Exact copy, pictures omitted: the line holding "You are a GUI" and every line after it down to the end of the entries.

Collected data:
# # # # # # #
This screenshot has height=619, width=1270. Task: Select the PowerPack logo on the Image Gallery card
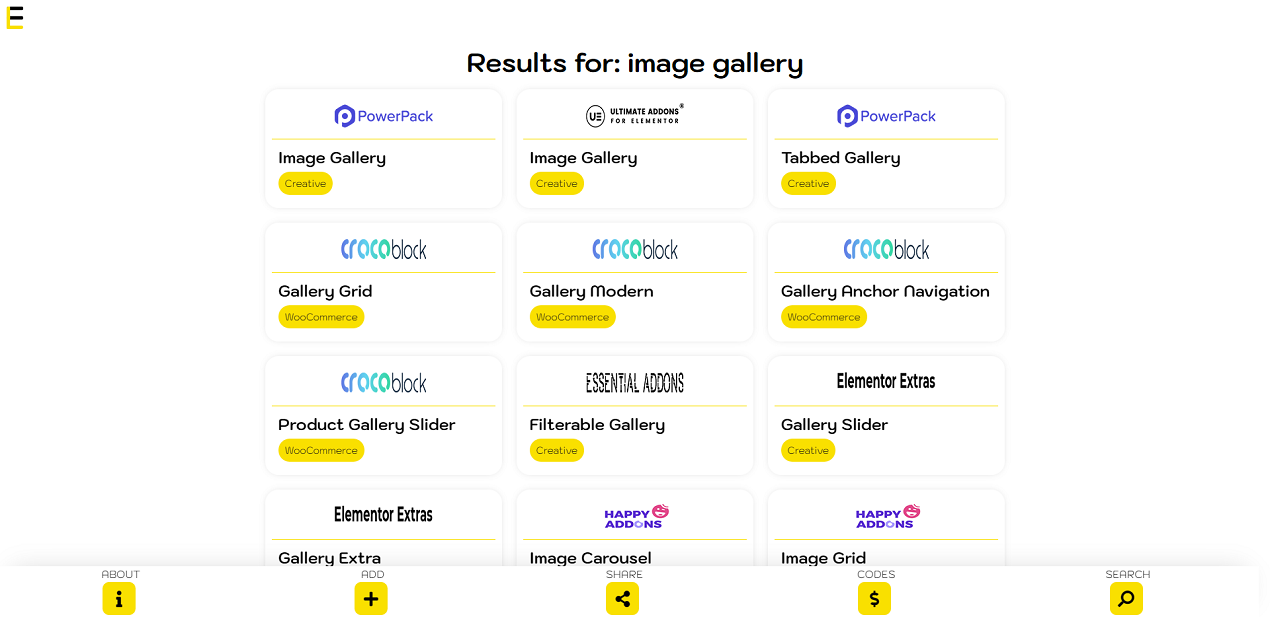pos(383,115)
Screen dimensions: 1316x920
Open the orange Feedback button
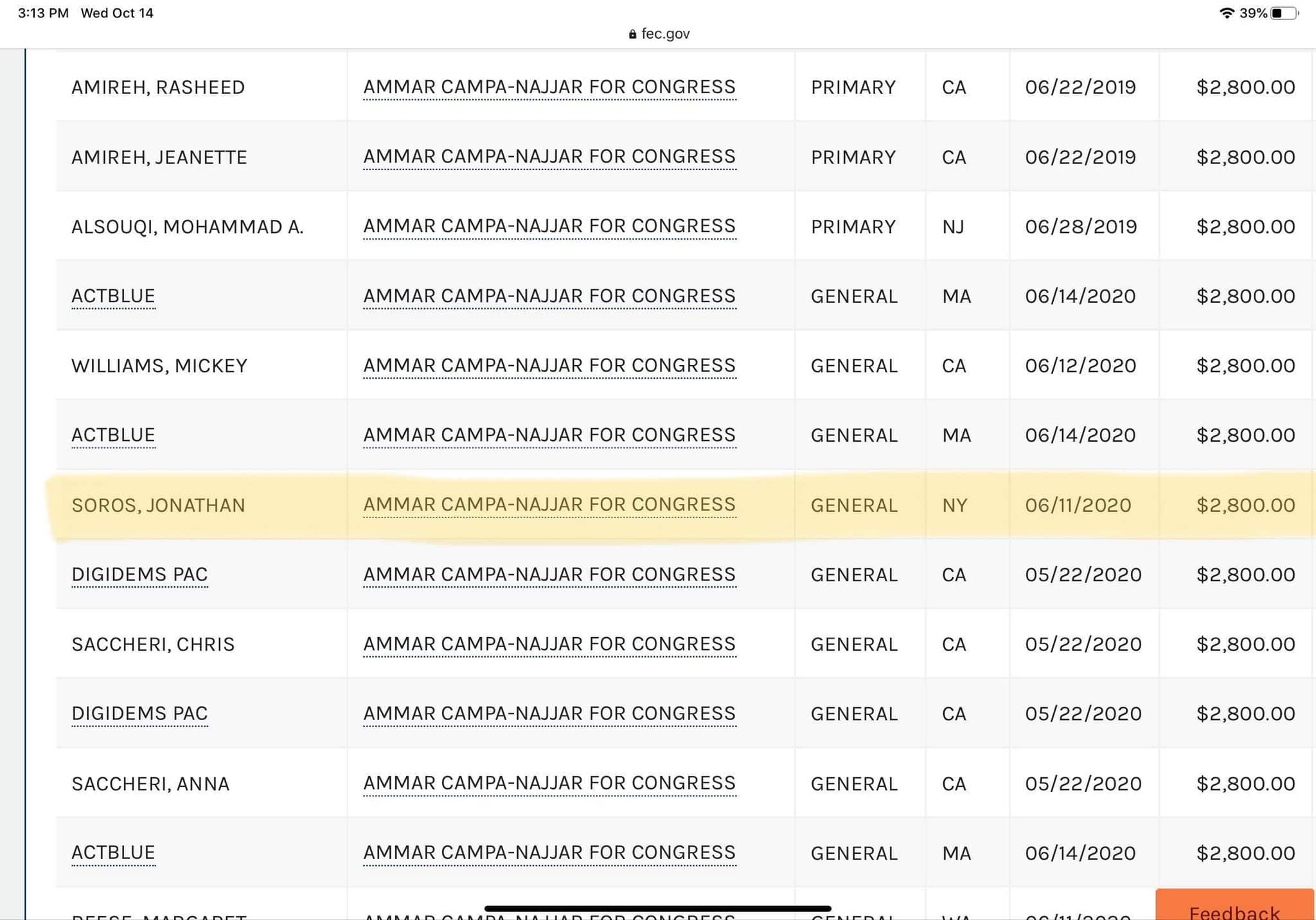pyautogui.click(x=1234, y=908)
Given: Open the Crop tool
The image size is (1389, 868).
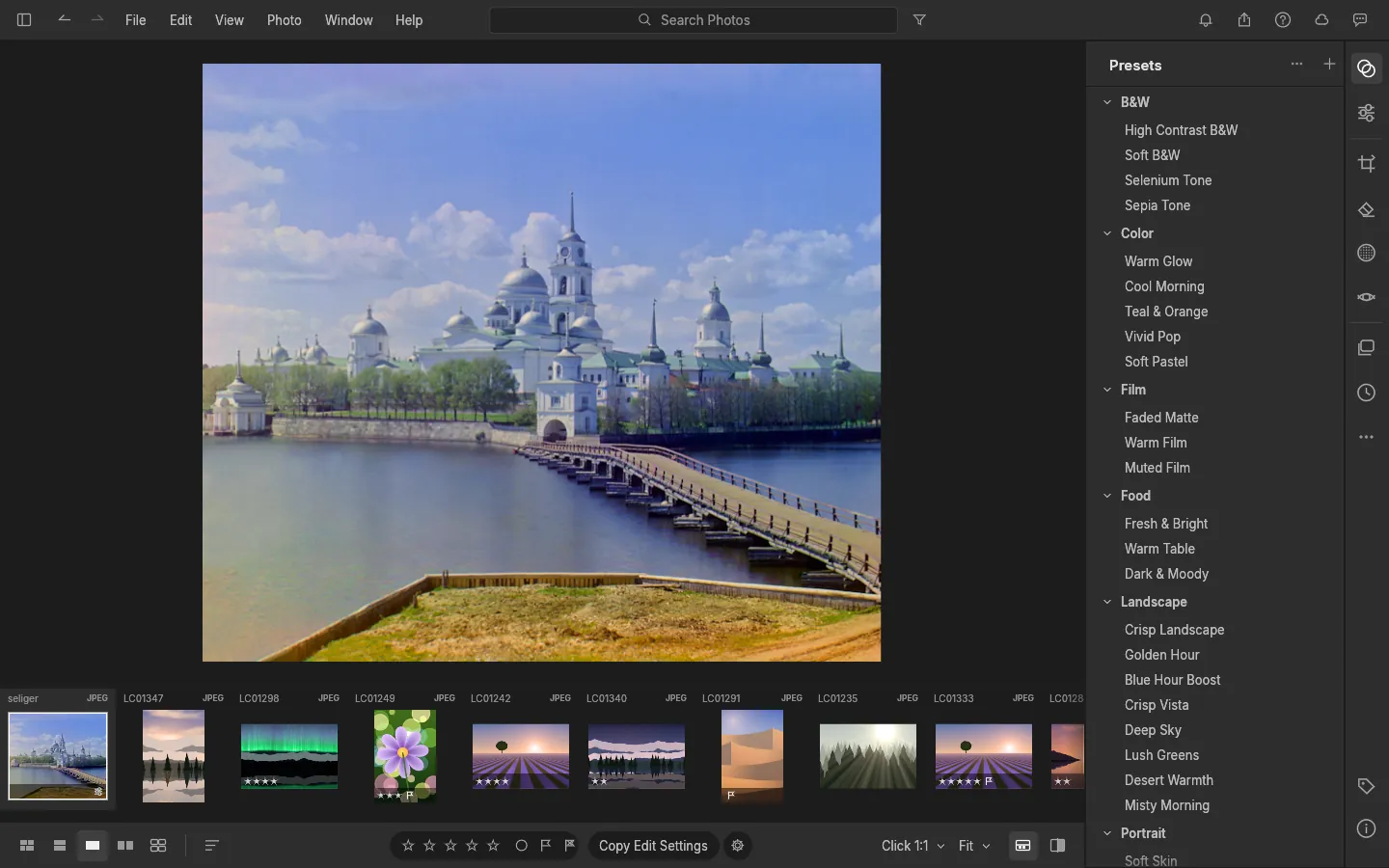Looking at the screenshot, I should [x=1366, y=164].
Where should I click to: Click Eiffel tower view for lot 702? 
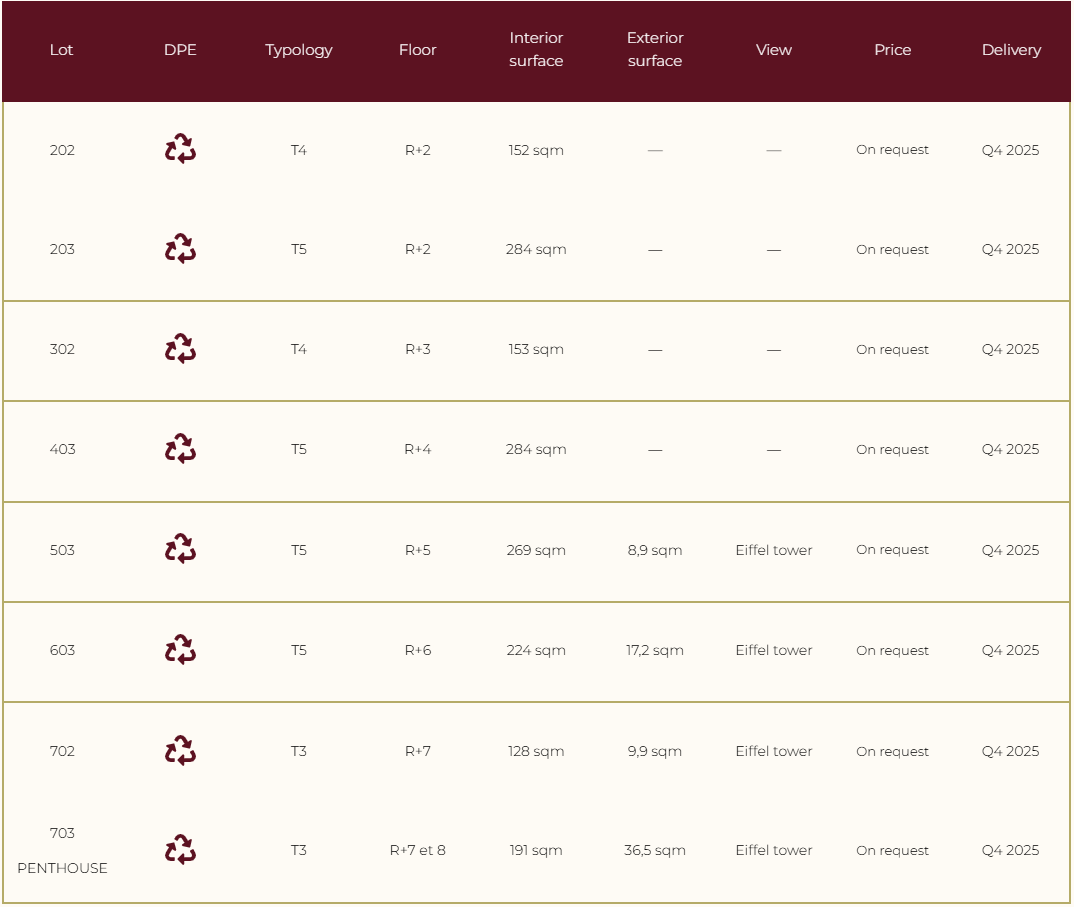pyautogui.click(x=774, y=751)
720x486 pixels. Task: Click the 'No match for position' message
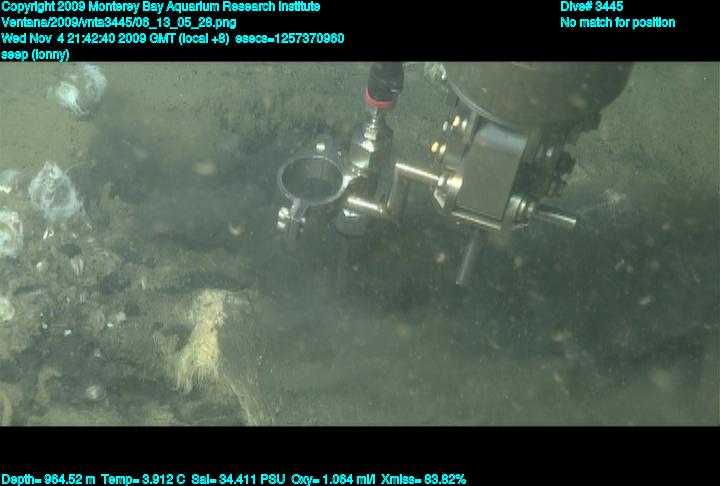coord(617,23)
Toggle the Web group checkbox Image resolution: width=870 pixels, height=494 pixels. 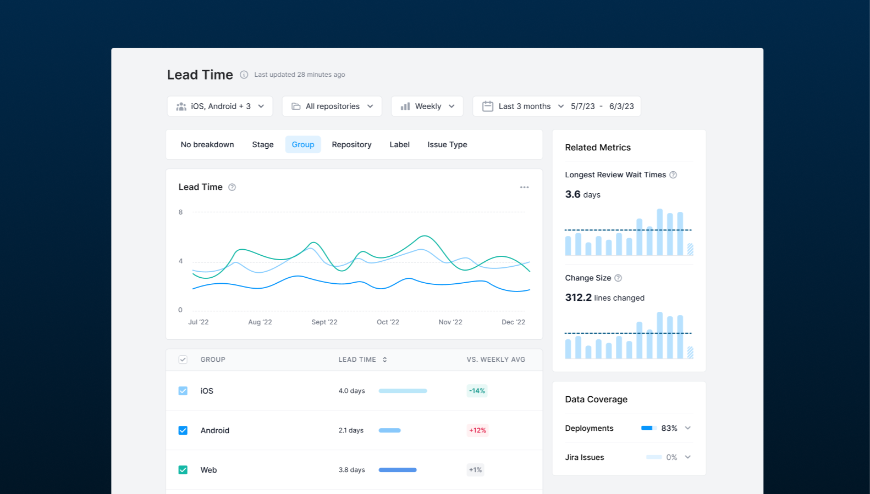tap(183, 470)
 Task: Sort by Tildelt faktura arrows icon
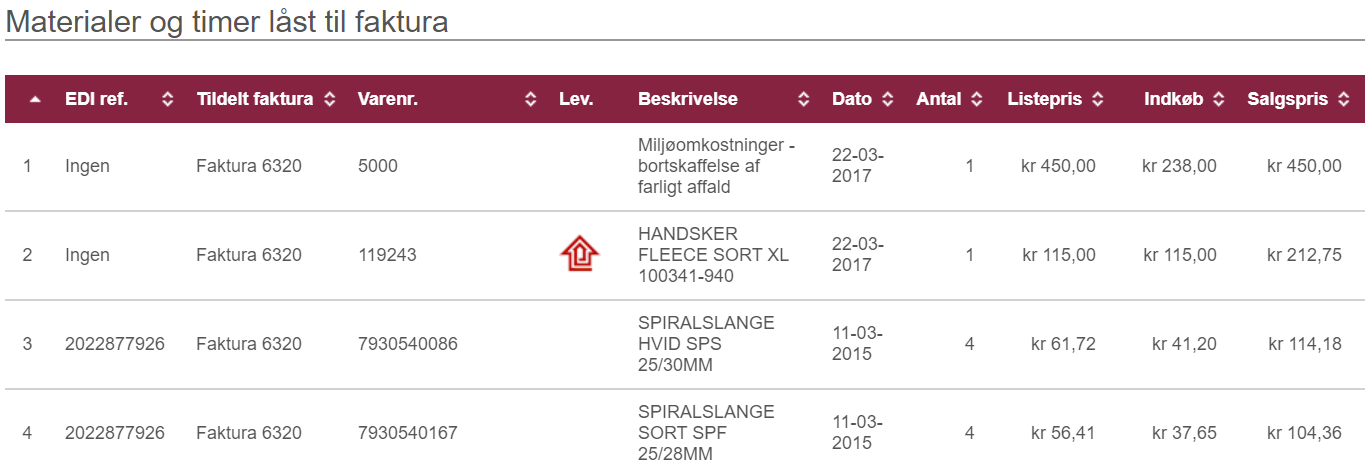(x=330, y=99)
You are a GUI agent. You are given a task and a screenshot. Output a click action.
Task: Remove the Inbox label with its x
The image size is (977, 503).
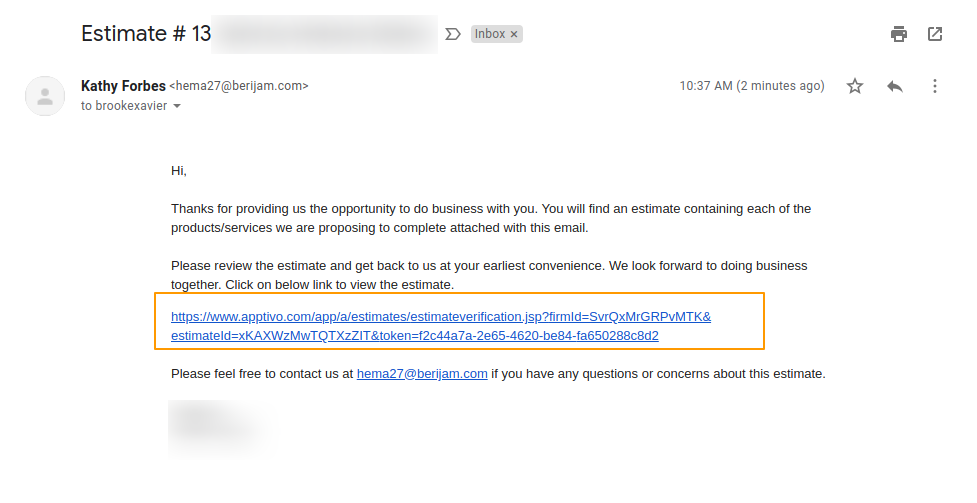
# # # # # # #
▶ [RESPONSE TO THIS EXERCISE]:
You are a GUI agent. You are given a task and a screenshot. Output a click action.
Task: Remove the Inbox label with its x
The image size is (977, 503).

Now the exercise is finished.